Las organizaciones agrarias valencianas convocan un paro citrícola para fechas próximas a Navidad

La UNIÓ de Llauradors i Ramaders (LA UNIÓN), la Asociación Valenciana de Agricultores (AVA-ASAJA) y La Unión de Pequeños Agricultores del País Valenciano (UPA-PV) han confirmado la convocatoria de una huelga general del sector citrícola para fechas próximas a la festividad de Navidad. Las organizaciones agrarias quieren expresar el hondo malestar por el hundimiento de la campaña de clementinas y navelinas forzado por la gran distribución europea y sensibilizar a la Administración para que en breves fechas consensúe un plan de choque a corto plazo. 

 

 

Por eso, los convocantes han reclamado mantener un encuentro con carácter de urgencia con los máximos responsables de sendas administraciones, el presidente de la Generalitat, Francisco Camps y la ministra de Medio Ambiente, Medio Rural y Medio Marino, Elena Espinosa. 

 

Los representantes de la inmensa mayoría de citricultores valencianos aspiran a que el paro citrícola sirva también para evidenciar la importancia estratégica de un sector que, juzgan, no ha sido atendido ni en las últimas fechas ni en los últimos años como se merece.
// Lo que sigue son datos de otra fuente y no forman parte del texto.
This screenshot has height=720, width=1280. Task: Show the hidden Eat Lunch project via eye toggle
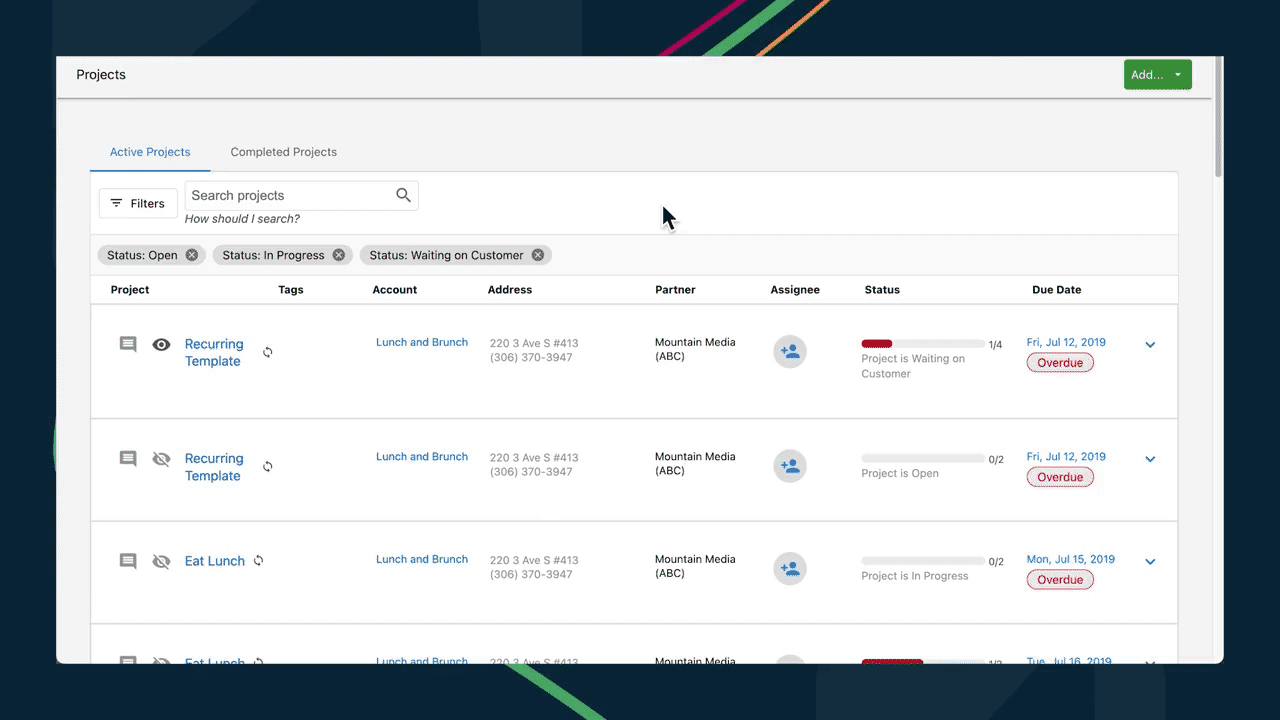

Una actividad que, sólo en la Comunidad Valenciana, da empleo directo e indirecto a más de 150.000 personas pero que, hasta el momento, no ha merecido mayor desvelo por parte de las autoridades. LA UNIÓ, AVA-ASAJA y UPAPV consideran a este respecto que la citricultura, valenciana y española, merece ser tratada como el sector estratégico que siempre ha sido, clave entre otras cosas para equilibrar la balanza comercial por lo que se merece la misma atención que se ha tenido con otras industrias que, pese a las ayudas, ya han comenzado a destruir empleo.

 

La movilización convocada está abierta a la adhesión de los comercios citrícolas, cooperativos o privados, que a nivel representativo o particular quieran sumarse, tanto a nivel autonómico como nacional. Los citricultores valencianos quieren, de otro lado, mandar un mensaje claro y de unidad a la gran distribución española y europea que con su actitud ha logrado romper nuevamente la cadena alimentaria a sabiendas de que está obligando a su eslabón más débil, el productor, a vender su producto a pérdidas. 

 

Durante las últimas jornadas, las organizaciones agrarias firmantes han consensuado un paquete de medidas a corto y medio plazo que esta misma tarde serán presentadas a la consellera de Agricultura, Maritina Hernández y que en breve serán trasladadas también a la titular del Ministerio de Medio Ambiente, Medio Rural y Marino. Como en el caso del paro, las organizaciones agrarias valencianas matizan que la propuesta planteada podría enriquecerse con las aportaciones del resto de representantes del sector. La situación del sector es insostenible y es tan crítica como lo manifiestan los datos del Observatorio de Precios impulsado por el propio Gobierno.  

 

Así, según reflejan sus propias estadísticas, desde el comienzo de la campaña los precios en origen de las clementinas se han hundido un 50% (de 0,30 euros/kg a 0,15 en la última semana de noviembre), cotizaciones que son las peores de la historia sólo superadas por las registradas en la campaña 2006/07 (0,12 euros/Kg). Y lo mismo se podría decir de la Navelina, que acumula también una caída del 45% en lo que llevamos de temporada (de 0,18 euros a 0,10). En ambos casos, se constata que el sector viene trabajando a pérdidas, sin cubrir siquiera los costes de producción.

 

Los datos, sin embargo, no reflejan la realidad objetiva de un sector que se encuentra en una situación mucho más dramática, que está siendo aprovechada por el comercio privado para extender nuevamente la perniciosa práctica del ‘a comercializar’.